- [Task details]: Please copy out every line of the listing below in which the word "agent" appears.

- [Records to use]:
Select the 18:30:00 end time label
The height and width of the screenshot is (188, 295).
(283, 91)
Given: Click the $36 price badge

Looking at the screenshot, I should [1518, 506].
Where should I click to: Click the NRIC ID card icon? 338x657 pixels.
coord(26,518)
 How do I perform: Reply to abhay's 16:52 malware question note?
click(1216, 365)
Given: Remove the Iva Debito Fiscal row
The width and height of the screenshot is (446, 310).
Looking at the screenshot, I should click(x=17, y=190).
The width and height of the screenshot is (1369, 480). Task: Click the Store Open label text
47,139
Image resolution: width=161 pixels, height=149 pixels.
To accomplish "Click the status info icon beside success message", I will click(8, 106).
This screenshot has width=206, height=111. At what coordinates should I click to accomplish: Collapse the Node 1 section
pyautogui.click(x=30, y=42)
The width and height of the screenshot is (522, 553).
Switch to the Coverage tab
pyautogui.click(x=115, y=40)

==

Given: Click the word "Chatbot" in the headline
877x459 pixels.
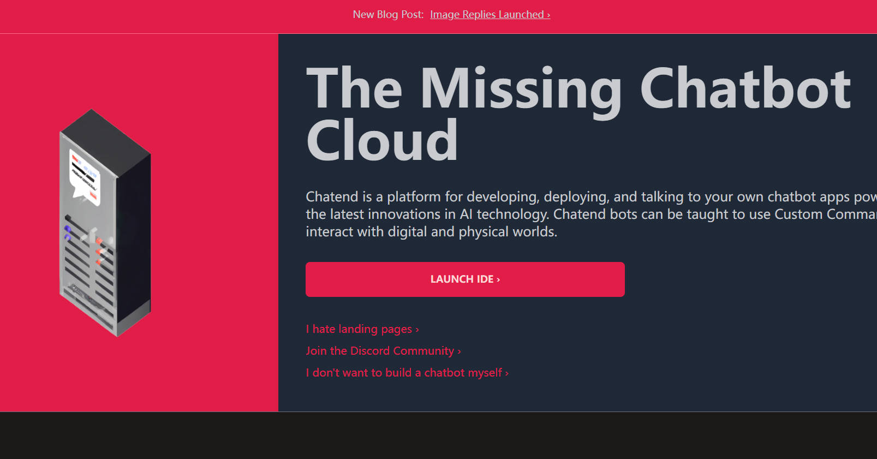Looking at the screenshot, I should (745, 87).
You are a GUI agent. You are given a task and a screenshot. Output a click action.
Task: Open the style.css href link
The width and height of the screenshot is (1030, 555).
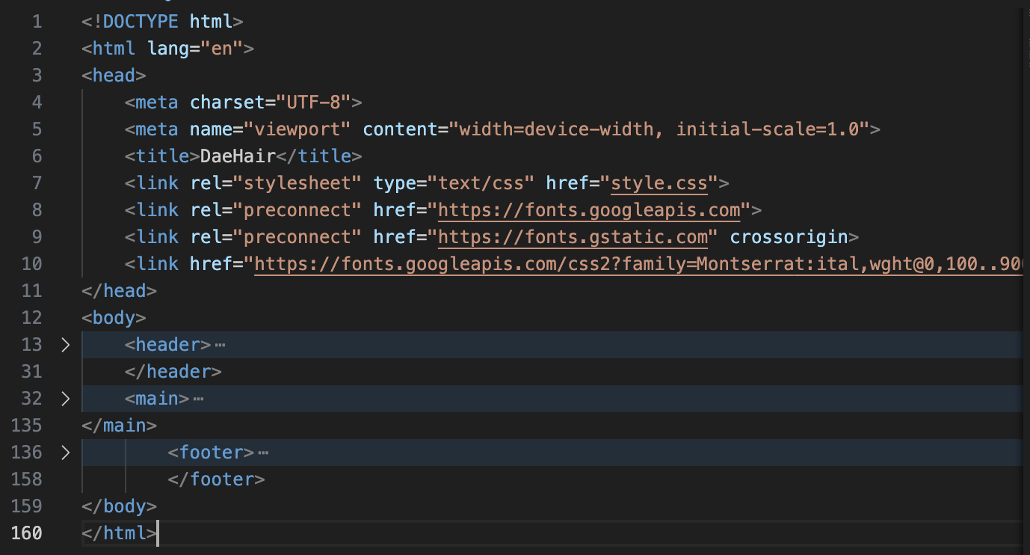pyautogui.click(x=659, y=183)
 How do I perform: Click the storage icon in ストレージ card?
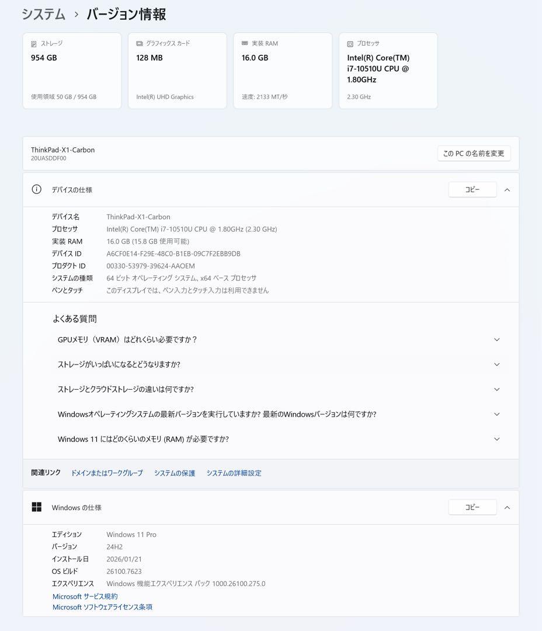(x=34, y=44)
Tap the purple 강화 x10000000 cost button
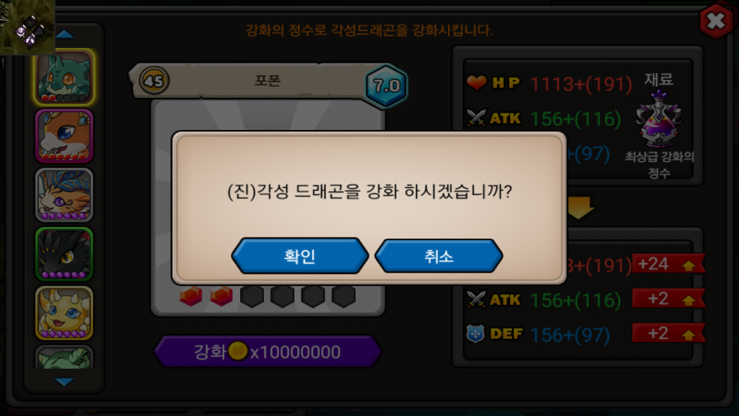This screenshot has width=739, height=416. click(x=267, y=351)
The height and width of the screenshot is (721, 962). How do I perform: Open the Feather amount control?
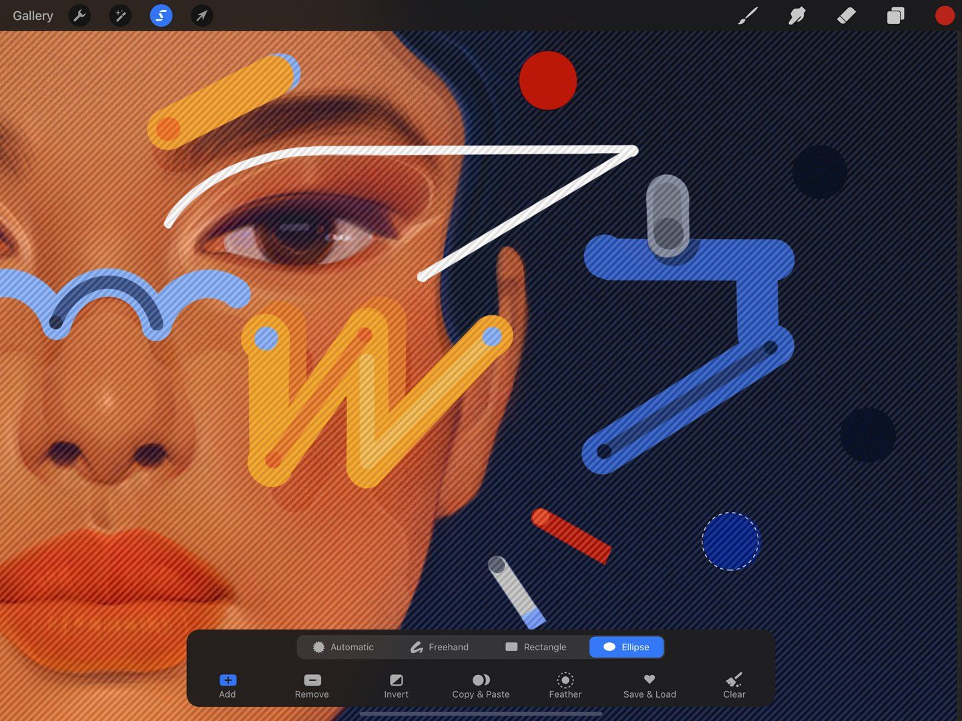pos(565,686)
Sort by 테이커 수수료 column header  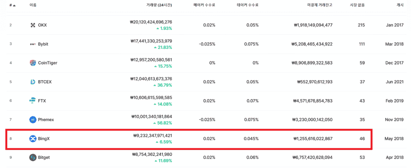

==

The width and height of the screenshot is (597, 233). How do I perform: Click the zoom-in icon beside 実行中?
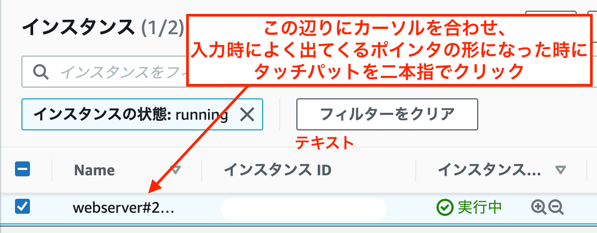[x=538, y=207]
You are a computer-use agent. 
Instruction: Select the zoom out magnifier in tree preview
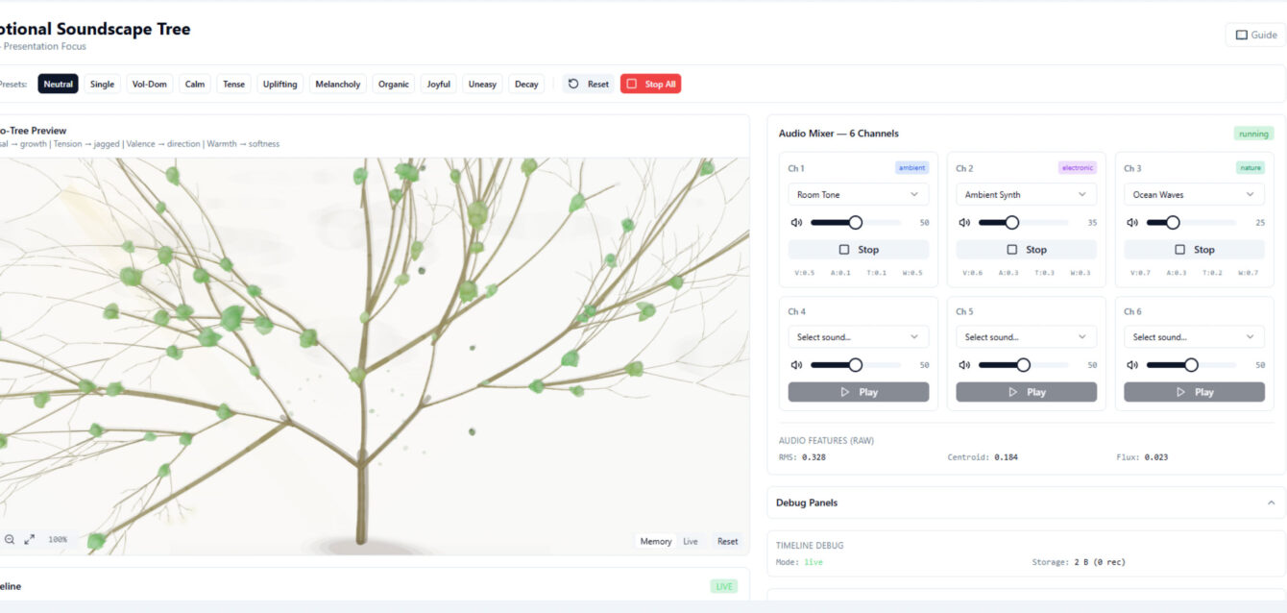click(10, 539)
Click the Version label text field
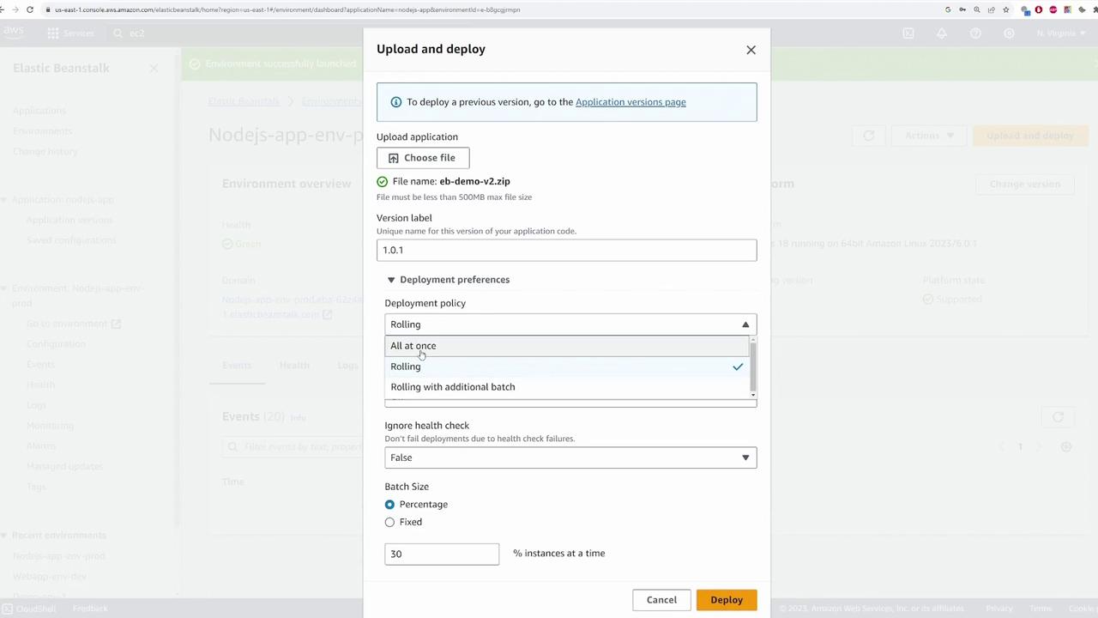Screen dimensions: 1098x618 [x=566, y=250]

- [Expected answer]:
You are a GUI agent. You are given a task and a screenshot. Output a click action.
You are a computer-use agent. 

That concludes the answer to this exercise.